Despite TruthPoint's style of meandering inanity, the show did indeed have segments, and impressively started to establish its own canon early on. The show has a director and moderator called "truthbot," the "oldest living AI," and Derek's character was fired from his job running the Wendy's Twitter account for posting pictures of Burger King; a show as absurd-in-concept as TruthPoint would have much to gain from developing its own universe, like Tim and Eric with Cinco products or Eric Andre with "Kraft Punk."
The "debate" segment of the show featured an impossible-to-follow segment on the fakeness of money and the importance of cryptocurrency from Derek; a nightmarish motivational video about how to achieve "success" played beforehand, reminiscent of another absurdist Twitter account possibly run by @dril. The two filled out the last half of the show fighting over a pen, as well as taking calls from viewers, who were presumably the bastard spawn of @dril's irony-poisoned posting style. It then ended with a vote on the merits of the two's "arguments" over the validity of physical currency.
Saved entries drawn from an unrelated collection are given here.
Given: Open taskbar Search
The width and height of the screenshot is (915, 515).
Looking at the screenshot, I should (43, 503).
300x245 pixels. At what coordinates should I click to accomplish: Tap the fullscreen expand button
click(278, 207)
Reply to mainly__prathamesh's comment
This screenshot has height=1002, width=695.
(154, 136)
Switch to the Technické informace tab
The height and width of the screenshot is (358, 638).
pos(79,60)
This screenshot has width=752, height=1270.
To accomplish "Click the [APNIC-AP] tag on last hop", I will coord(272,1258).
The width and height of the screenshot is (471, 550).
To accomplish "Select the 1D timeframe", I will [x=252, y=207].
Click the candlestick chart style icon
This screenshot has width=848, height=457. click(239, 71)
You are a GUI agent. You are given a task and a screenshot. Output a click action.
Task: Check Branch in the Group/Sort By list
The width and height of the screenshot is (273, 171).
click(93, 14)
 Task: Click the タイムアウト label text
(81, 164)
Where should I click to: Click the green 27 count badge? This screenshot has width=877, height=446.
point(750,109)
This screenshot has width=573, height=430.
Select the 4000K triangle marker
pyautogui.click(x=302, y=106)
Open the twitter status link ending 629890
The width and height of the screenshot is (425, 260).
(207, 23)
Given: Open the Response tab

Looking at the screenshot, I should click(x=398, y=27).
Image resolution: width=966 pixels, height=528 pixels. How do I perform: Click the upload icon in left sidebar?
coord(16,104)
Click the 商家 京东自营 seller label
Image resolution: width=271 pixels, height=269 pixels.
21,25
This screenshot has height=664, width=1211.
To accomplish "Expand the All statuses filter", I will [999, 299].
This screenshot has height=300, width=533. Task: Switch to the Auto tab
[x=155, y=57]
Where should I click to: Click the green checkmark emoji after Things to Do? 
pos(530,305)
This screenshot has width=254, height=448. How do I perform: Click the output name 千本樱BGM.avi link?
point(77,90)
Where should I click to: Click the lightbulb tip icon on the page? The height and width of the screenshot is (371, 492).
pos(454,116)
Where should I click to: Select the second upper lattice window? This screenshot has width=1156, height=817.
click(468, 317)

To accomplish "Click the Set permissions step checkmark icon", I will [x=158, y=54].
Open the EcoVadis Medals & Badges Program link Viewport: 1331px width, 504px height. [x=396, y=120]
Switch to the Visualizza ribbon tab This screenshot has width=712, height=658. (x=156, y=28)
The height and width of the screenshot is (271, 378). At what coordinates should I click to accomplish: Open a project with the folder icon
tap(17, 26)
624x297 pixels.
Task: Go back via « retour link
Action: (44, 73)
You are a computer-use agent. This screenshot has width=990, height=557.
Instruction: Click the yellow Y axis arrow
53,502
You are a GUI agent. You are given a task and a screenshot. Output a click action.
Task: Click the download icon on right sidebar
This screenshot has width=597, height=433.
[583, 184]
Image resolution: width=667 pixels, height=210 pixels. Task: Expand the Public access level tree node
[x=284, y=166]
The show, in short, was a mess. At an hour long, the two hosts seemed determined to be as incoherent as possible, discarding flow and segment-structure in favor of riffing in their signature-style usually found scrolling down their twitter feeds. And every moment of it was incredible.
Political satire has been stuck in a creative rut during the Trump era. Despite stacked writer's rooms of undeniable talent, the genre is still effectively in the Bush era, trying to highlight the absurdity of the moment through snark and a singular focus on one man. While it is doubtful that @dril and Estevez-Olsen are seeking to "take down Trump" or "show America for what it really is" (whatever those two things even mean), TruthPoint is the perfect satire for our age.
TruthPoint doesn't seem real. It has no purpose, meaning or mission. No segments hold any weight and conversations don't seem to go anywhere; nothing makes sense and the stupidity of it all is almost overwhelming. If that doesn't seem familiar, I don't know what does.